Thoughts on the Best PRactice Conference… from a non-member (oo!)

Delegates at a CIPR E Anglia Best PRactice Conference

By Jon Wilcox, Senior Communications Manager at Cambridge-based computer games studio Jagex. He is also co-founder of Cambridgeshire-based comms networking group PR Hub and co-host of its spin-off podcast, The PR Hub Podcast.

The sixth CIPR East Anglia Best PRactice Conference took place in Norwich yesterday, having uprooted itself from its previously established home of Cambridge. Taking place – rather aptly – at the delightful National Centre of Writing, the event welcomed practitioners from across the region to hear speakers discuss topics as diverse as influencer marketing and managing online crisis communications, to internal communications and mental health in the industry.
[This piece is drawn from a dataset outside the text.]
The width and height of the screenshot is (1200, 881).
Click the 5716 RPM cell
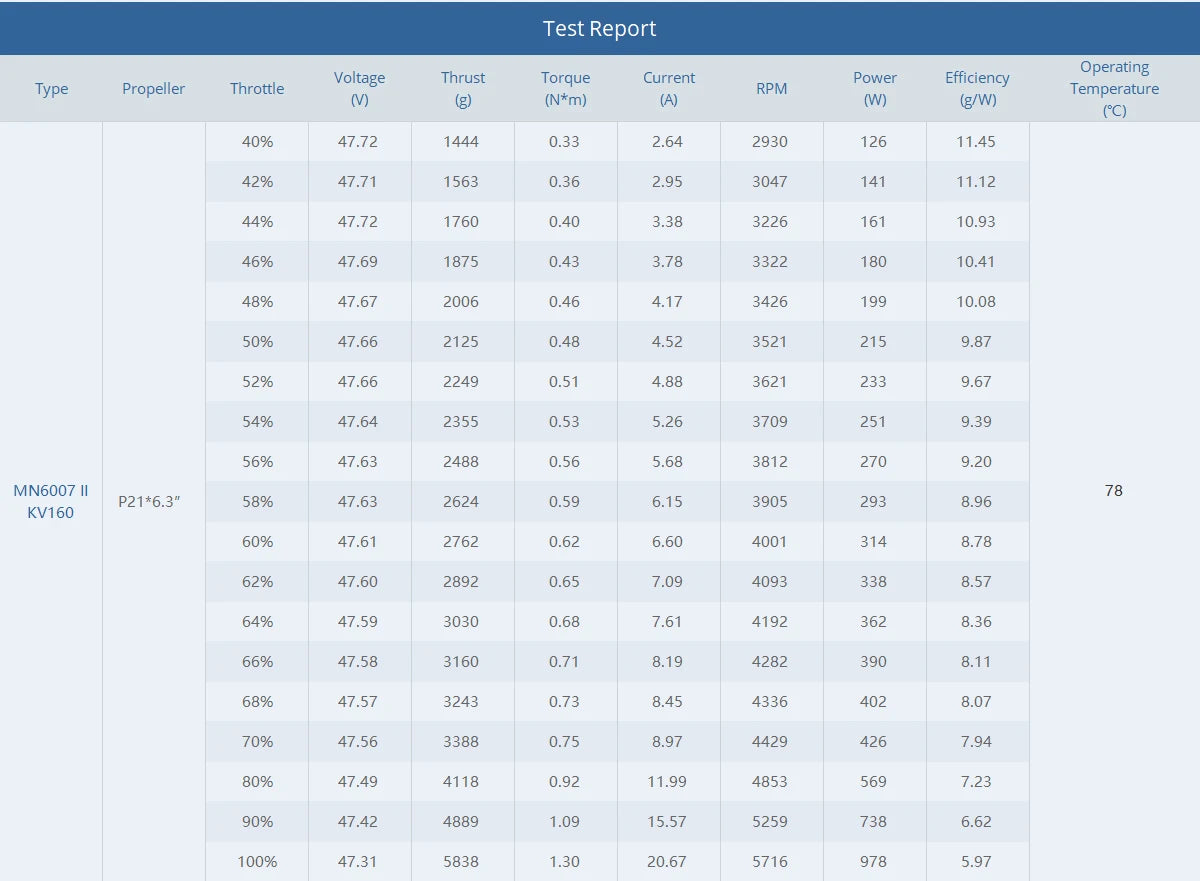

At this point I’m going to hold my hand up and make a couple of admissions: firstly, I’m not a member of the CIPR (or any industry body for that matter); and secondly, this was my first CIPR conference and so was unsure about what to expect.

It. Did. Not. Disappoint.

After a warm welcome from regional chair Becky Hall, CIPR president-elect Jenni Field took the mic to discuss for the very first time her plans for the organisation during her term in 2020. In a speech that was palpably honest about the current state of the wider organisation and its members, Field set out a robust slate of objectives that will need to be focused on beyond her 12-month term. Her ambition, to promote and improve professional conduct among CIPR members, as well as plug the skills gaps that exist in the PR industry, is admirable and should be supported by members and fellows alike. It will be absolutely fascinating to watch her strive to implement them next year, and I for one wish her and the CIPR the very best of luck – when accomplished, the industry as a whole will be all the better for their efforts.
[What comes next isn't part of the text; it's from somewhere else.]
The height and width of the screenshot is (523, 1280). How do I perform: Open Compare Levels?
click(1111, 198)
The mix of keynote speakers throughout the afternoon couldn’t be faulted, with Comms2Point0’s Darren Caveney talk about supercharging social media revealing the very interesting – and in the case of Doncaster Council’s Twitter account, amusing – ways in which using social channels continue to evolve. Sally Beadle, senior producer at BBC Look East, discussed how its regional news programmes are looking to stay relevant in the face of increasing challenges including an aging demographic and changing ways in which we consume our news; while Asif Choudry’s insight into how his company’s Comms Hero conferencing brand came about, and continues to go from strength-to-strength, showed exactly how practitioners should approach networking.

Away from the keynotes were the breakout workshops. Six were on offer over two sessions, and there were some difficult choices to make; I attended the very open and honest talk from Leanne Ehren about the increasing strain and toll on practioners’ mental health in the workplace, which was very apt given the conference too place during Mental Health Awareness Week. Ehren’s workshop, which saw attendees discuss the causes and solutions of mental ill health in the workplace, was incredibly useful. As an industry we find ourselves under increasing stress, so to share peer-to-peer advice on how to manage workplace pressure was invaluable. Finally, Helpful Digital’s Alasdair Dick offered a glimpse into the fast-paced world of managing crisis communications online which follows tried and tested tenets, but potentially at a speed several magnitudes faster than most would perhaps realise.

With the final workshop of the afternoon complete came the chance to network with fellow comms professionals over a drink before catching the train. Having completed my first CIPR East Anglia conference, I was left contemplating my key takeaway from the event…

… And my overriding thought? That there is an indelible eagerness among practitioners across the region to do their very best, to continue developing their skills and share their learnings, regardless of the industry sector and discipline in which they work. For me, it was both reassuring and affirming. It was a really interesting and valuable afternoon spent in Norwich, my thanks to the organising team at the CIPR East Anglia for their collective effort. I’m already looking forward to booking my conference ticket next year.